Merdeka belajar merupakan kebijakan baru Kementerian Pendidikan dan Kebudayaan Republik Indonesia. Merdeka belajar adalah belajar tanpa dibatasi oleh ruang dan waktu, serta pembelajaran yang membahagiakan bagi siswa, guru, dan semua orang. Kebijakan merdeka belajar ini dipaparkan oleh Mendikbud RI, Nadiem Makarim dihadapan kepala dinas pendidikan provinsi, kabupaten/kota se-Indonesia pada 11 Desember 2019 di Jakarta. Ada empat poin pokok kebijakan merdeka belajar ini, antara lain: penerapan Ujian Sekolah Berstandar Nasional (USBN) diserahkan kepada pihak sekolah, Ujian Nasional (UN) diganti menjadi Asesmen Kompetensi Minimum dan Survei Karakter, penyederhanaan Rencana Pelaksanaan Pembelajaran (RPP), dan peraturan Penerimaan Peserta Didik Baru (PPDB) sesuai zonasi yang lebih fleksibel. Gebrakan, seperti inilah yang diperlukan dalam sistem dan tatanan pendidikan di Indonesia.
Produk dalam dunia pendidikan itu adalah manusia. Manusia ini yang nantinya akan menjadi penerus generasi bangsa. Mereka disekolahkan bukan hanya untuk menghafal, menjawab soal ujian dan saling berkompetisi untuk memperoleh anggka tertinggi. Mereka bukan produk elektronik yang memiliki daya dan kemampuan yang sama, karena produk tersebut memang diciptakan dan sudah diatur dari pabrik sesuai dengan merek dan tipenya. Peserta didik berbeda dengan produk buatan pabrik mereka berasal dari berbagai latarbelakang dengan kemampuan yang berbeda-beda.

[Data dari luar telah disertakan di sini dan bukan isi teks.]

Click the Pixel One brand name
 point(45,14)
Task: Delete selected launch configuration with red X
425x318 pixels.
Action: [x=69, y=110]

Salah satu upaya menemukan daya dan kemampuan yang meraka miliki adalah dengan bersekolah. Sangat tidak adil jika kemampuan mereka diukur berdasarkan angka yang mereka peroleh saat ujian. Berpatokan dari angka tersebut, peringkat mereka diurutkan dari yang paling rendah sampai yang paling tinggi. Sistem pendidikan yang seperti ini yang akan membuat peserta didik secara tidak sadar, tidak lagi mementingkan makna belajar itu sendiri dan hanya fokus mengejar angka. Hal ini akan membuat adanya siswa yang menganggap dirinya bodoh hanya karena angka yang mereka peroleh lebih rendah dari teman yang lainnya. Tak jarang ada anak yang menganggap semua kemungkinan sudah tertutup bagi mereka karena angka yang mereka peroleh tak mencapai standar yang sudah ditentukan. Kalau sudah ada siswa yang berpikiran demikian, artinya belajar tidak lagi membahagiakan tapi membawa tekanan terhadap mereka.

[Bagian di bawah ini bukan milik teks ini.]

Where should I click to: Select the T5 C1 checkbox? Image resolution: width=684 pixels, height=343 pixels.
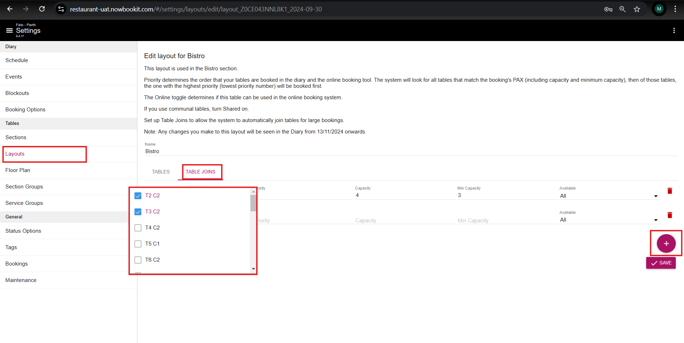pos(138,244)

Setiap anak pasti memiliki kelebihan dan kemampuan lebih pada bidang-bidang tertentu. Itulah salah satu fungsi sekolah, membantu mereka untuk menemukan kelebihan tersebut. Jangan sampai sekolah kehilangan maknanya, sekolah adalah tempat bagi peserta didik unruk menjadi manusia yang lebih baik lagi sejalan dengan teori belajar behavior dan tentunya sekolah bukan tempat untuk mengejar angka semata.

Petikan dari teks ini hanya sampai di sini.